O tema é desenvolvido por Mario Escobar, escritor, historiador e colaborador habitual da National Geographic, dedicado à investigação dos grandes conflitos humanos e apaixonado pela história e pelos seus enigmas, especialmente a história da igreja e de grupos sectários que se desenvolveram no seu seio. Em “Recorda-me”, acontecimentos históricos são apresentados e desenvolvidos a partir da vivência de personagens fictícias, inspiradas em experiências de terceiros, premeditando-se objectividade e fiabilidade do argumento, investigação e compreensão factual.

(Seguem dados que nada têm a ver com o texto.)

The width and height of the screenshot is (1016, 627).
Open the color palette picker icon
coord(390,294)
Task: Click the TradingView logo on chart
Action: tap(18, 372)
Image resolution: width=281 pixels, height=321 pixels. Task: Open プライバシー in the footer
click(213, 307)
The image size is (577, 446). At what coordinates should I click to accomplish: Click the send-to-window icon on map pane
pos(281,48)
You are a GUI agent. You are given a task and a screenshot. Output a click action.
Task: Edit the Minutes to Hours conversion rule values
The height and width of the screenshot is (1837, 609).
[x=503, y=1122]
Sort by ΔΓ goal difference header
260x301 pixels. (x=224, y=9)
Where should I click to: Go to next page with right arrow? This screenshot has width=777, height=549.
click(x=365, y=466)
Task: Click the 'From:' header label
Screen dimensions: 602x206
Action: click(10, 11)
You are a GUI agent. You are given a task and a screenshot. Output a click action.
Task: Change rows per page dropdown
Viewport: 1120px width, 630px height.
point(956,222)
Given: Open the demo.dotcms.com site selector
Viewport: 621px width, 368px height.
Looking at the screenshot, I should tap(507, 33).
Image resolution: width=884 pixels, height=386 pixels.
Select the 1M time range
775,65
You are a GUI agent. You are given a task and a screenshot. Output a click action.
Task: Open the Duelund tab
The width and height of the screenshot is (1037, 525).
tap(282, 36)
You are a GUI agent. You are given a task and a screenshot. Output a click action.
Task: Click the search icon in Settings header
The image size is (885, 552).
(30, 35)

Através dos irmãos Marco, Isabel e Ana Alcalde, especialmente do relato na primeira pessoa de Marco, obtém-se a percepção que as crianças tiveram da guerra – primeiro um jogo, depois uma tragédia -, incapazes de entender o sentido e o ganho do conflito e da barbárie, por muito fieis que se mantivessem à perspectiva dos que lhes eram próximos e reproduzissem o seu discurso, numa desesperada procura de apaziguamento e fidelidade aos afectos.
Os acontecimentos relatados no livro iniciaram-se em 1934 e foram sequencialmente até 1941, com um salto até 1975, a título de epílogo. Uma obra de ficção, inspirada em histórias reais, retrato de polémicas que envolveram a segunda República e a guerra civil espanhola, a tragédia humana e as perspectivas de vários intervenientes, a fragmentação e ostracização política e social no país, a presença e o papel desenvolvido por entidades religiosas. Que mostra o valor real e simbólico da luta, das batalhas e da morte, em nome de um ideal ou tão só da sobrevivência.
“Lembrem-se, mas não odeiem. Lembrem-se. Não deixem que a memória se perca.”
“Recorda-me” parece ser um acto de afirmação e defesa da memória de um povo e de uma época, dos efeitos da guerra, da desumanização, da rendição ou da desistência, muitíssimo bem retratado por Mario Escobar, a quem é devido reconhecimento pela substância e habilidade do relato.